Be sure to update the server_name domain name and root path appropriately.

Next, create a symlink to the new file and remove the default symlink:

ln -s /etc/nginx/sites-available/mysite /etc/nginx/sites-enabled/mysite
rm /etc/nginx/sites-enabled/default

Finally, restart the NGINX service:

sudo service nginx restart

EMail Setup (if needed)

You can run Tendenci through AWS SES or any other SMTP relay using python directly via settings.py. As a best practice we recommend ElasticStack with alerts at scale. If you absolutely need a mail server (rkhunter for example), you can install postfix.

sudo apt-get install postfix

During installation, you will see 3 prompts which you must respond to in order to complete the installation. If the server is already configured with a domain name, enter that domain in the prompts. Otherwise, leave the defaults in place.

Configuration of mail servers is difficult. Be careful. Check the docs on Postfix for proper configuration.

Memcached Setup

memcached is a service that can be used to speed up access to web pages by caching them in the systems memory for future use.

Tendenci is configured to use memcache automatically once it is installed as described in the “Additional Installation” section above.

If you wish you increase the amount of memory memcache uses, edit /etc/memcached.conf and change the “-m” value from 64 to your desired cache size in MB.

Cron Setup

Tendenci has two management commands that should be run on a regular basis.

run_nightly_commands is used to handle tasks like membership notices, event reminders, and periodic cleanup.

process_unindexed handles search indexing.

Run sudo -u www-data crontab -e and add the following lines:

30   2 * * * /srv/venv_mysite/bin/python /var/www/mysite/manage.py run_nightly_commands
10 */6 * * * /srv/venv_mysite/bin/python /var/www/mysite/manage.py process_unindexed

You may also want to check out the Post Installation Checklist.

How far will it scale?

Scalability is one of Tendenci’s strengths, with memory as your limit. t2 instances at AWS scale, Linode (or similar) offer the best economics for clients with fewer than 10k active users.

There are Tendenci installations with significantly over 100k active users.
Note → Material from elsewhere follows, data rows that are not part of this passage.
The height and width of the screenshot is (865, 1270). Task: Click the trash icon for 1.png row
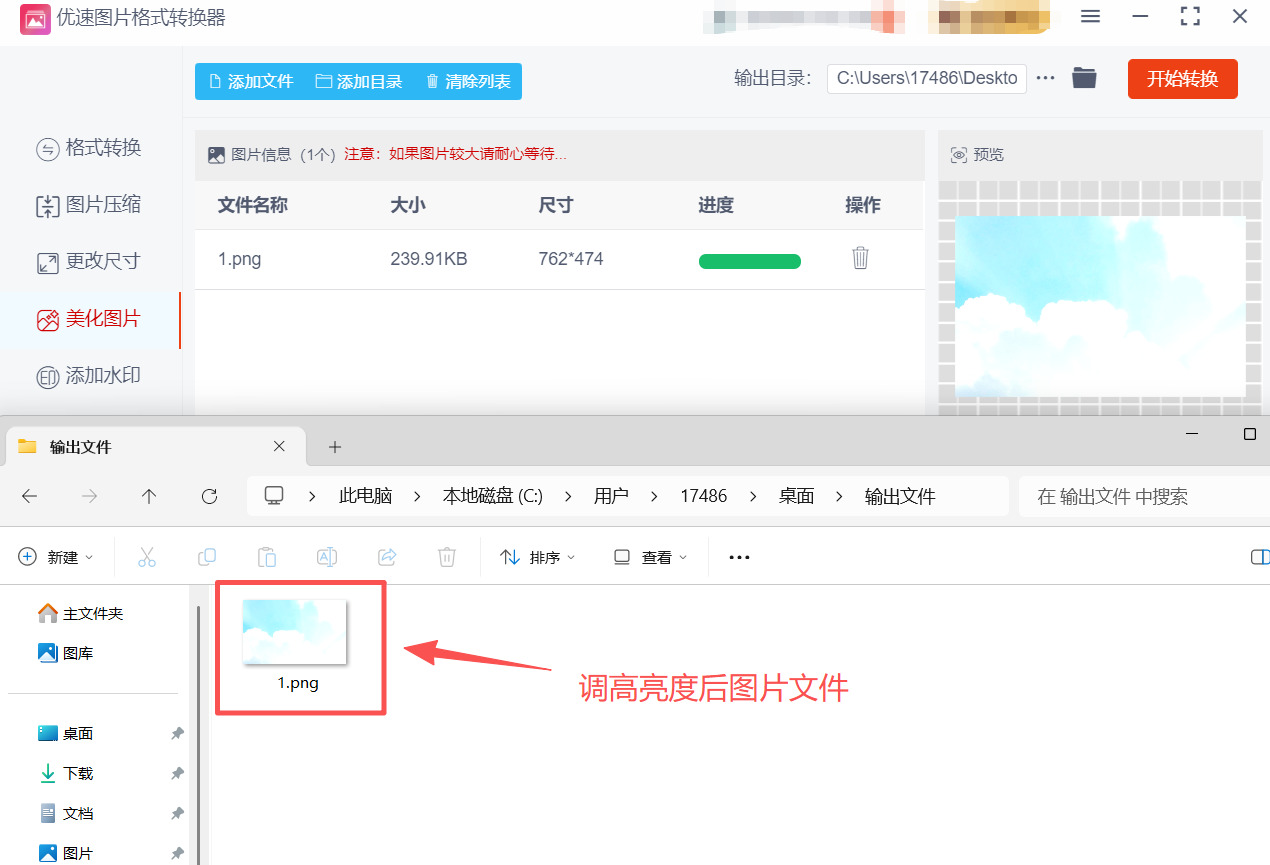[x=860, y=259]
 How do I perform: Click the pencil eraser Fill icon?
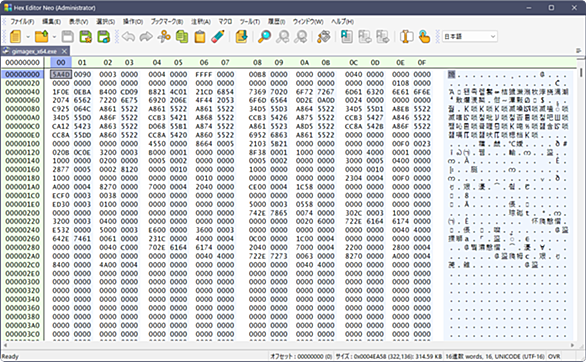tap(218, 37)
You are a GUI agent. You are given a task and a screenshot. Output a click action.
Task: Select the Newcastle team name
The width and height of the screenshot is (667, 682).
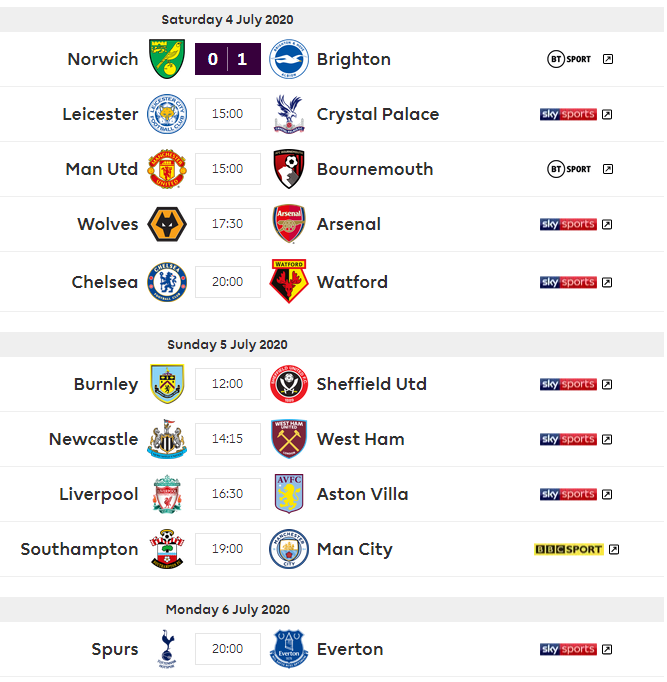point(93,439)
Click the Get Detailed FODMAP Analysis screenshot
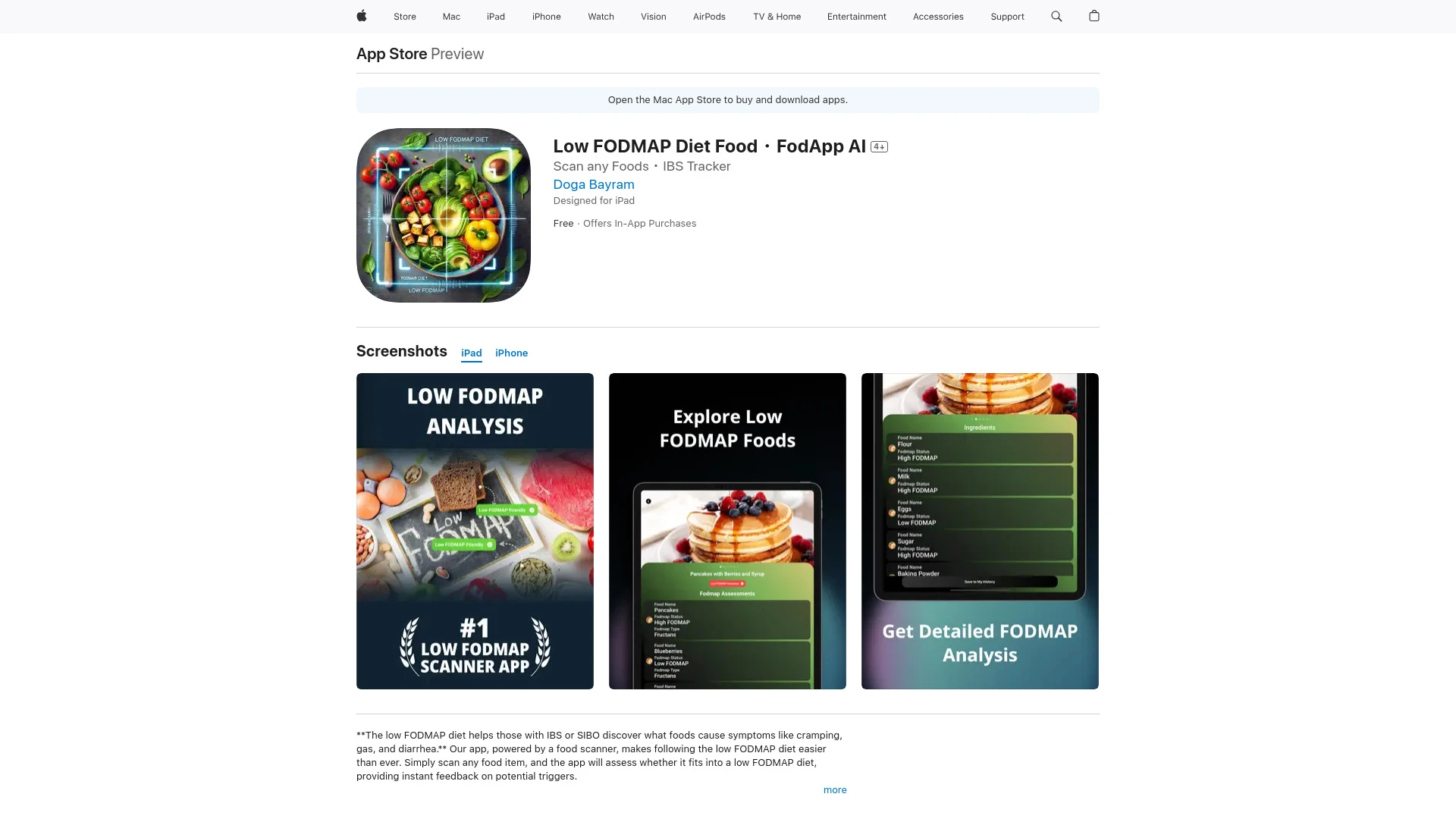The width and height of the screenshot is (1456, 819). tap(980, 530)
Those usually self host (for example regulatory reasons) but you should have no problem whatsoever with fewer than 100k users on a large VM with a lot of RAM.
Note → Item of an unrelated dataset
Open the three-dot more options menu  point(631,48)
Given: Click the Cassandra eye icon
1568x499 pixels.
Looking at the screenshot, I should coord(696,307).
Once you cross 100k people, deployments will almost certainly need a combination of multiple front end servers, central authentication, and a cluster database.

Multiple Sites

To install multiple sites on a single server:

  • Create a unique user and database in PostgreSQL for each site.

  • A unique venv may optionally be created for each site, but is not required. If using multiple virtualenvs, be sure to source the correct venv before running any python or pip commands.
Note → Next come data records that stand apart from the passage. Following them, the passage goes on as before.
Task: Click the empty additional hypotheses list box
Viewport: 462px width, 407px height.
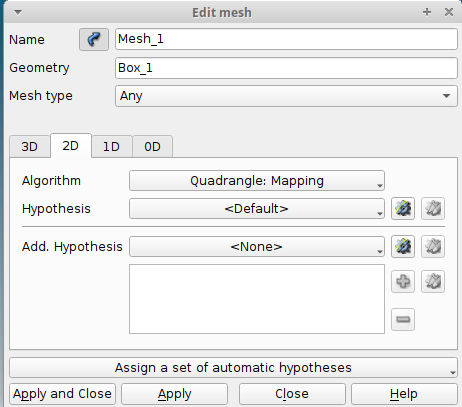Action: 257,299
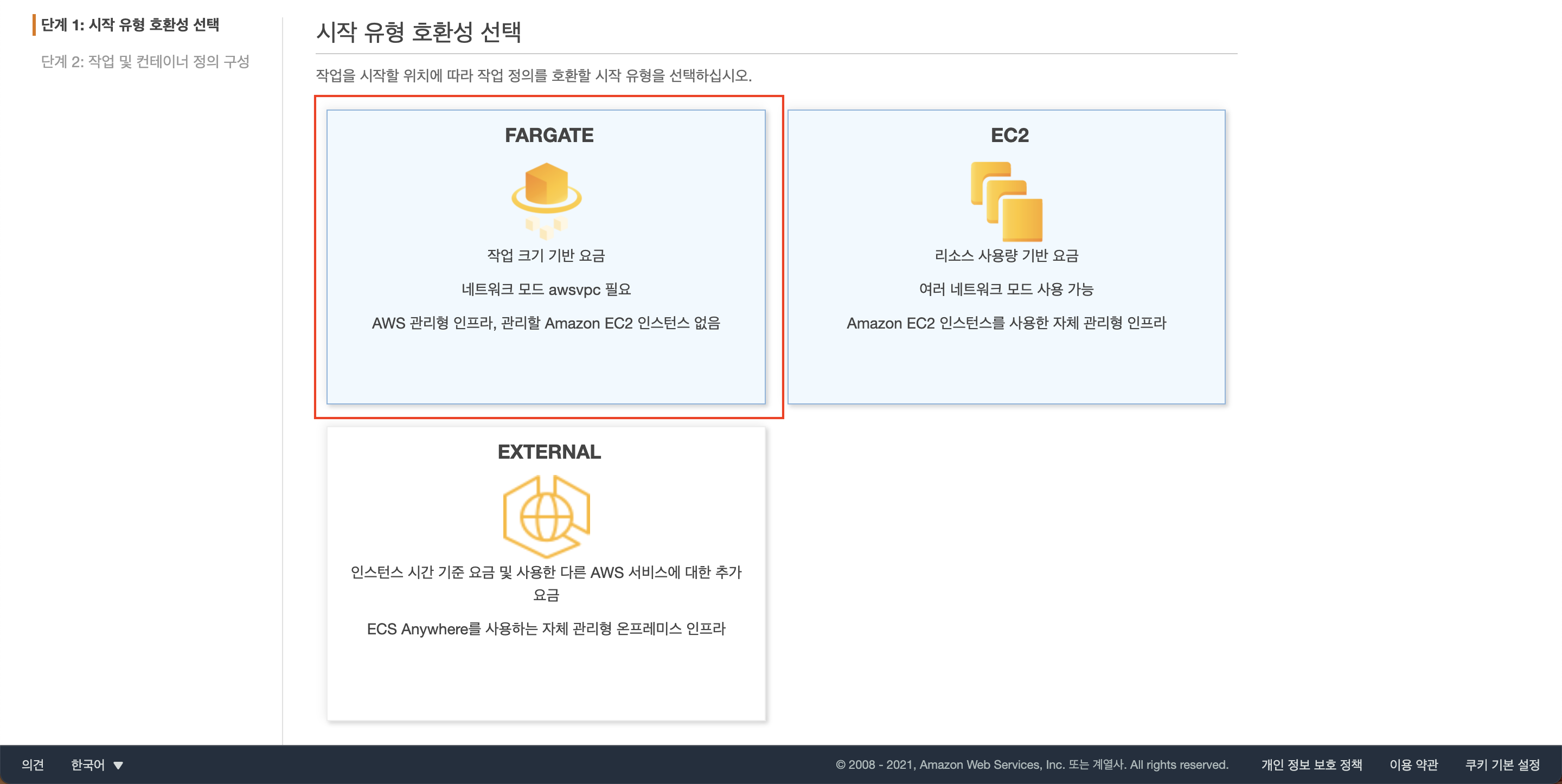
Task: Open the 개인 정보 보호 정책 link
Action: click(x=1311, y=764)
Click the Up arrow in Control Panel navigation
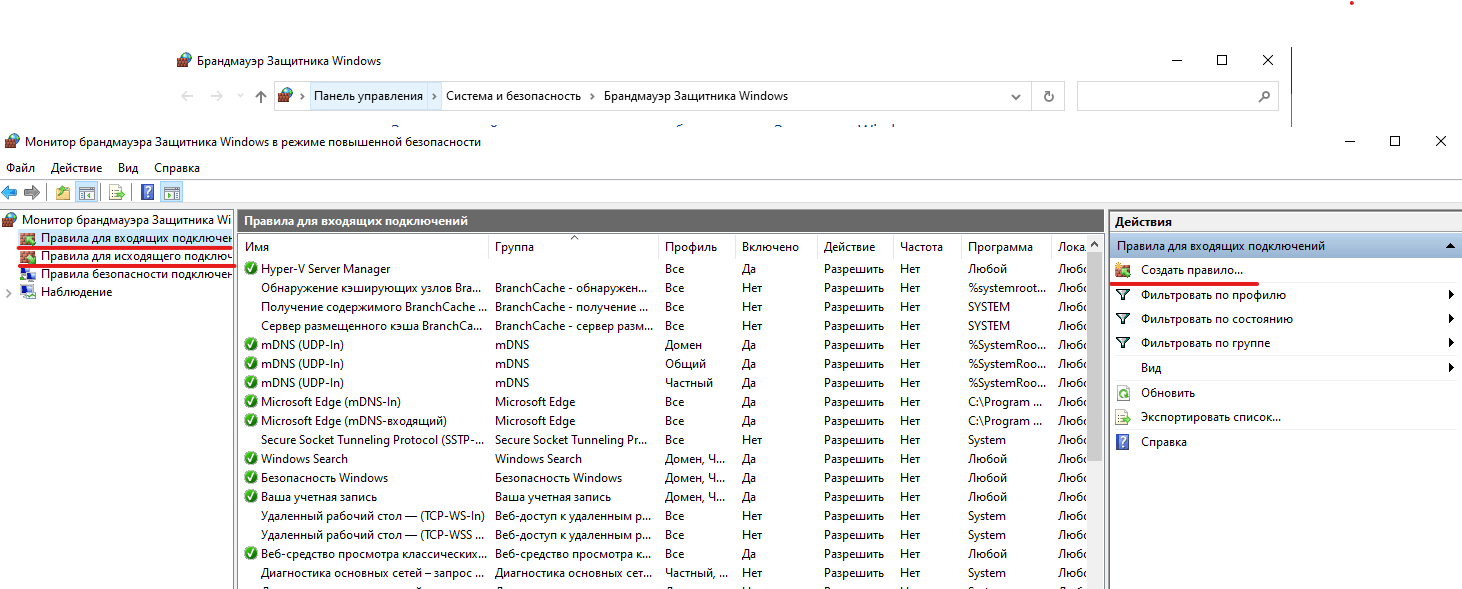The image size is (1462, 589). click(261, 96)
  • You can follow the installation steps above but skip the “System Preparation” part, replace “mysite” with the site name you choose.

  • Configure an additional Systemd Unit file and NGINX configuration file for each site, as well as additional cron jobs for each site. Each site will need to run on a different port internally, so change 8000 in the example Systemd and NGINX configurations to a unique port number for each site. Also change the names of any log files in the conf/settings.py.

  • A separate memcached instance for each Tendenci site may optionally be used, but is not required.